Starting at the first row and ending at the row containing "[1364, 802]", rewrite these rows with "icon" swapped for "button" and nothing else altered, leaving out the pictures.

Item coordinate data
- - - -
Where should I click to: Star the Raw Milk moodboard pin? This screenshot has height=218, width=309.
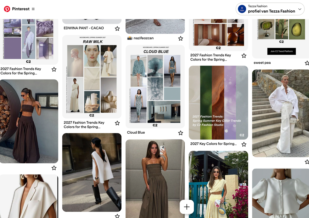[117, 123]
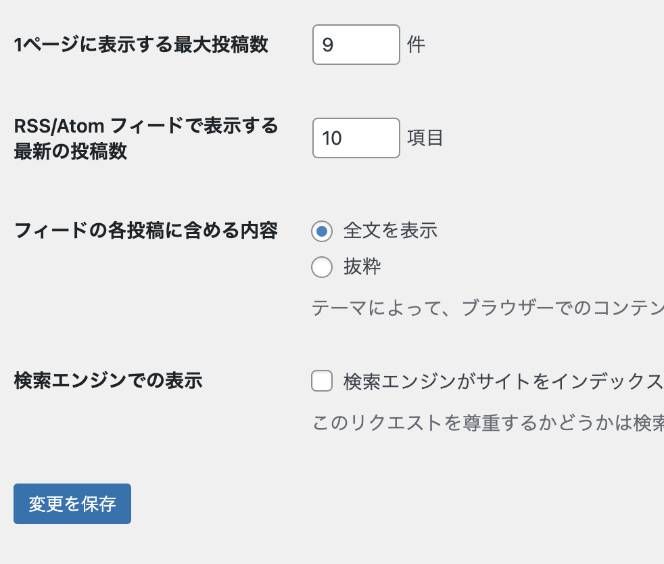
Task: Click the RSS/Atom フィードで表示する最新の投稿数 label
Action: (x=145, y=138)
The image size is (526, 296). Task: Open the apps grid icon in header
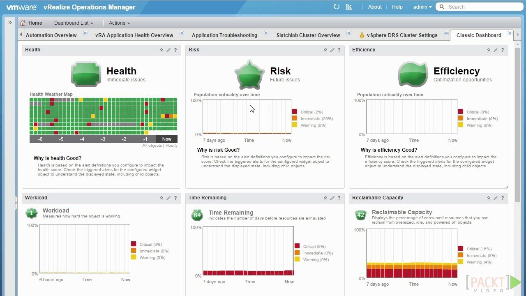click(349, 7)
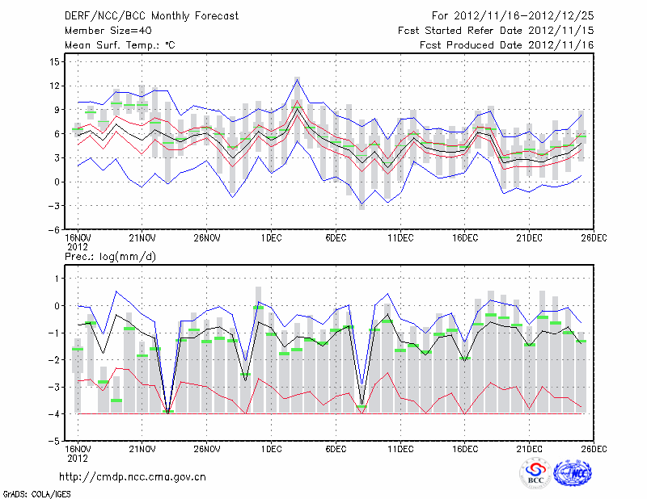Click the blue temperature line's highest peak
The width and height of the screenshot is (647, 499).
click(x=297, y=78)
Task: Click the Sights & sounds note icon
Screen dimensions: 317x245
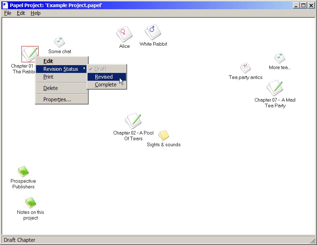Action: click(163, 135)
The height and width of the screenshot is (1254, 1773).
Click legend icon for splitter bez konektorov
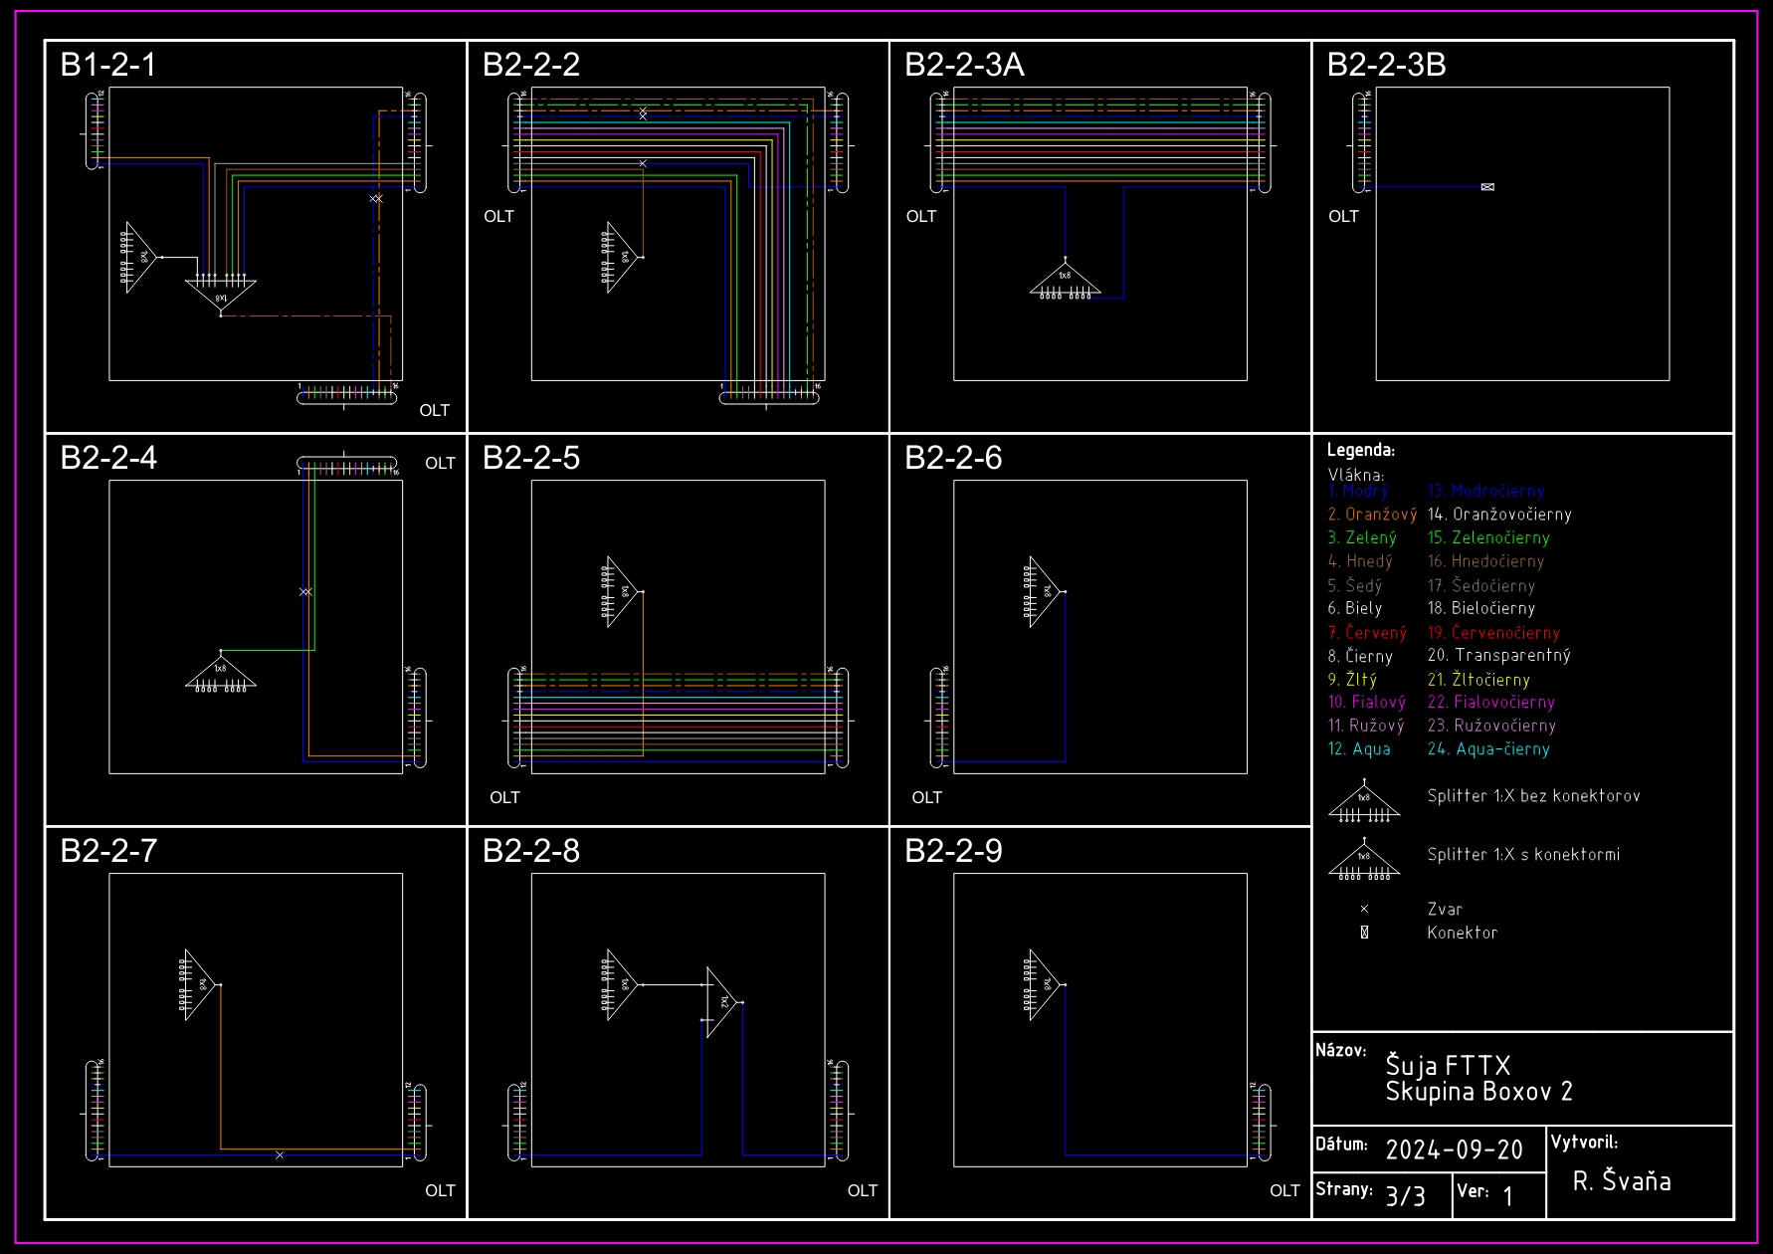[1364, 802]
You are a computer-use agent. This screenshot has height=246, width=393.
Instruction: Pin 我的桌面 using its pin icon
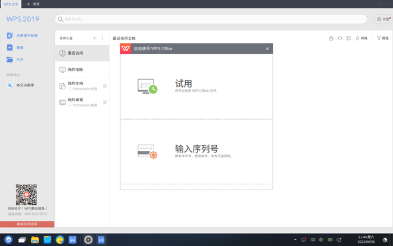coord(105,102)
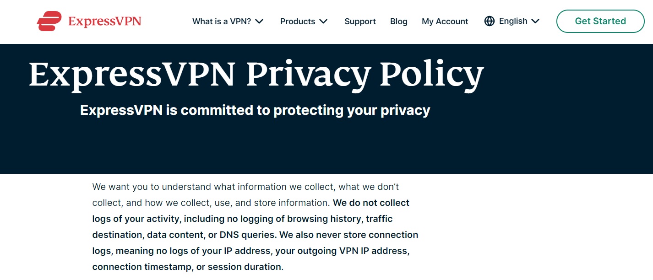Expand the chevron beside English
Image resolution: width=653 pixels, height=280 pixels.
tap(535, 21)
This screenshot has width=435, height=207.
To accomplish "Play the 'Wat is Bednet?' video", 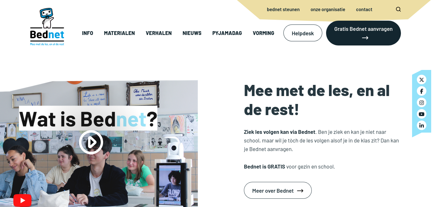I will (x=91, y=142).
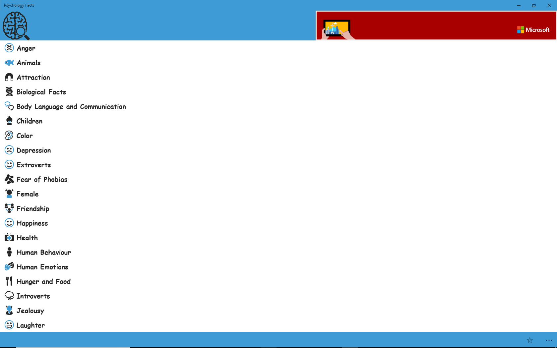Image resolution: width=557 pixels, height=348 pixels.
Task: Open the Extroverts facts list
Action: coord(33,165)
- - - -
Reply:
Where should I click to: Star the Raw Milk moodboard pin? This screenshot has height=218, width=309.
[117, 123]
Task: Click the RSS/Atom フィードで表示する最新の投稿数 label
Action: (x=145, y=138)
The image size is (526, 296). Task: Open the apps grid button in header
click(349, 7)
Click the blue temperature line's highest peak
The width and height of the screenshot is (647, 499).
click(x=297, y=78)
Task: Click the Sights & sounds note button
Screen dimensions: 317x245
Action: click(163, 135)
The height and width of the screenshot is (1254, 1773).
Click legend button for splitter bez konektorov
[1364, 802]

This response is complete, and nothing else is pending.